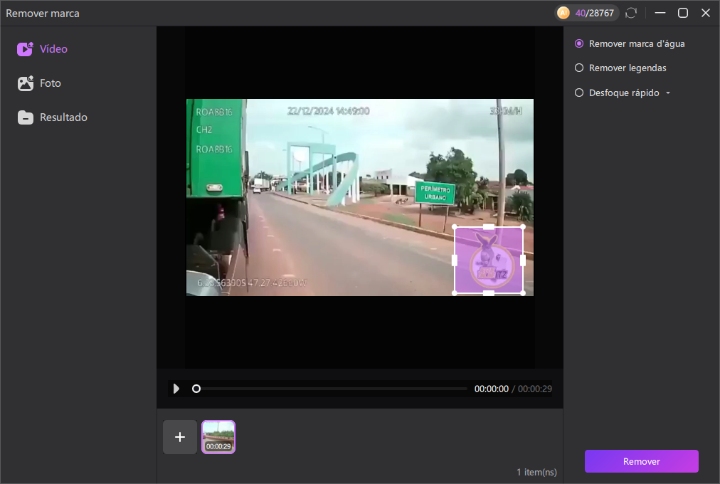Minimize the Remover marca window

click(660, 13)
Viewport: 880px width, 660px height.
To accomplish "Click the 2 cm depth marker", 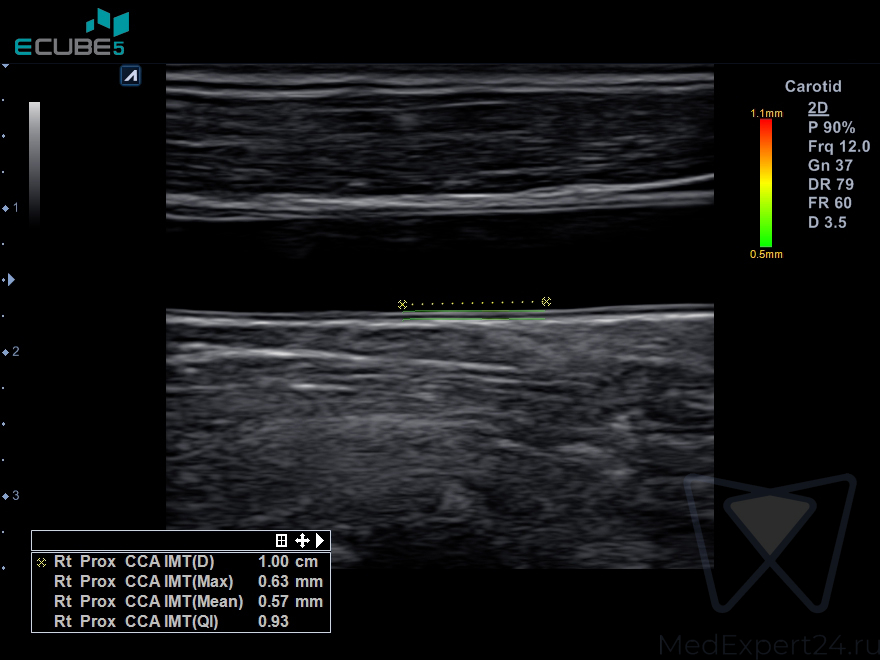I will tap(12, 352).
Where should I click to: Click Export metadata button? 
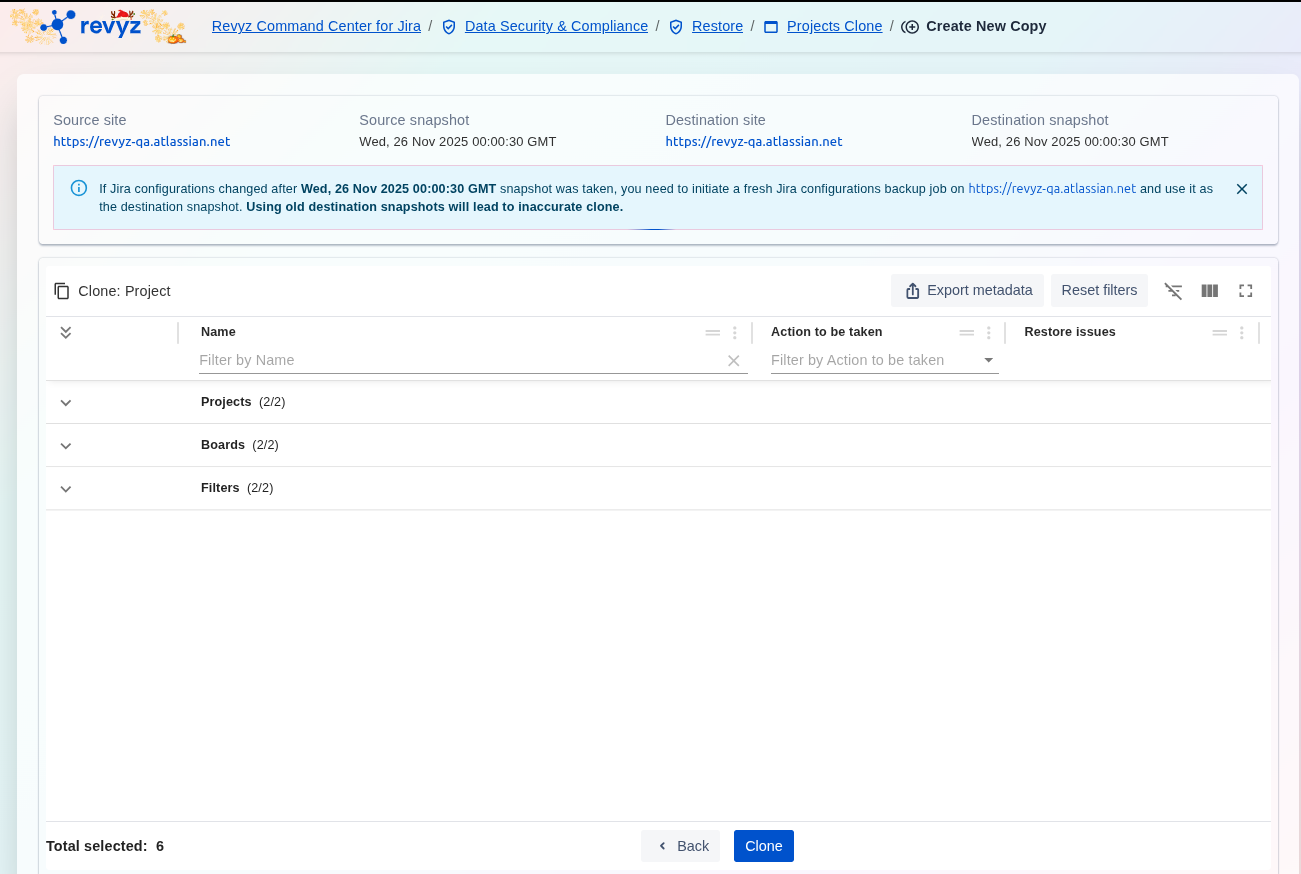click(x=967, y=290)
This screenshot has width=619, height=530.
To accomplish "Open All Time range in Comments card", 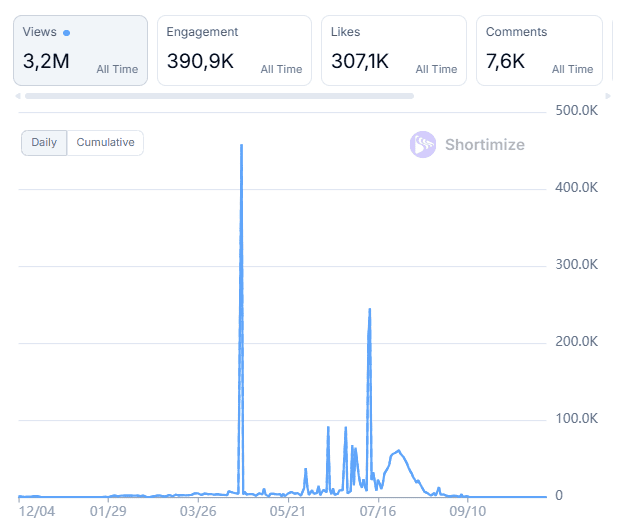I will click(x=572, y=69).
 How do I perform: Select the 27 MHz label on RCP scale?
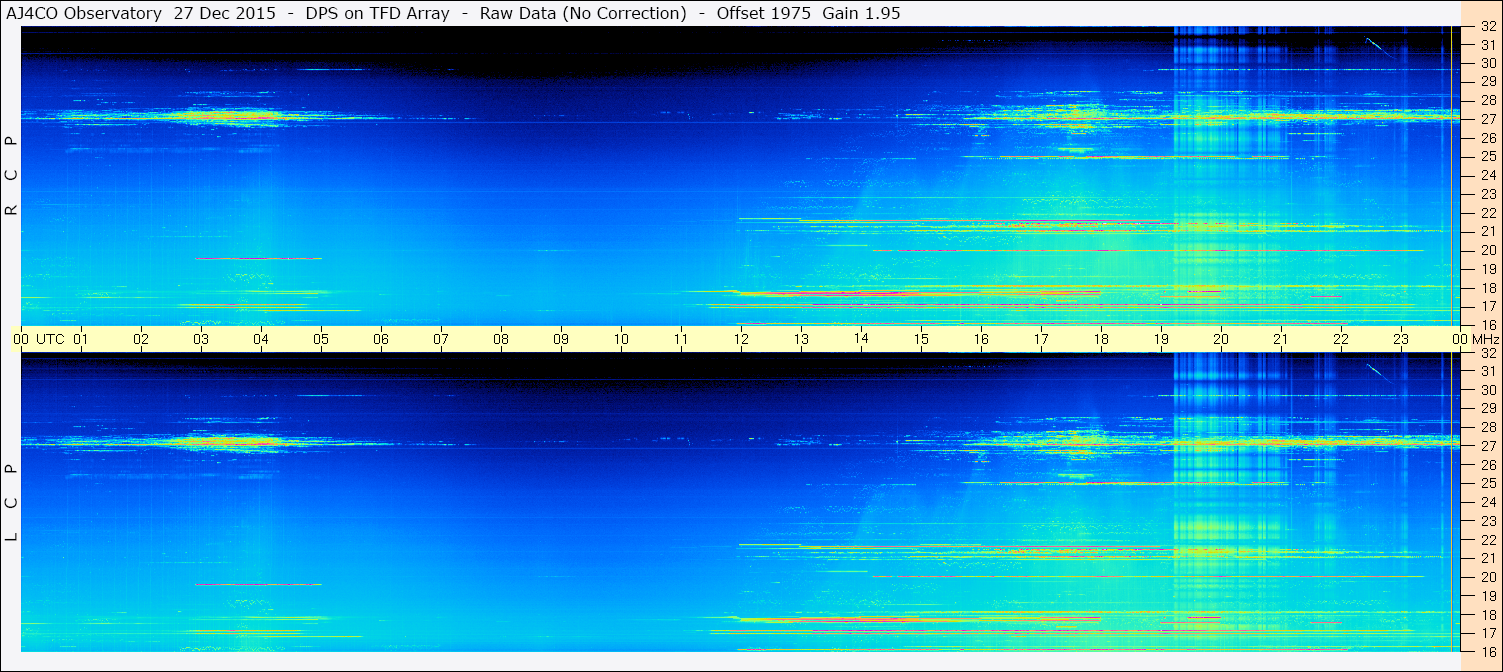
☆ ☆ ☆ ☆ ☆
> **Exercise details**: Count the lines of the material above that contain "height"; your reply is that number and no more.

> **Output below**: 2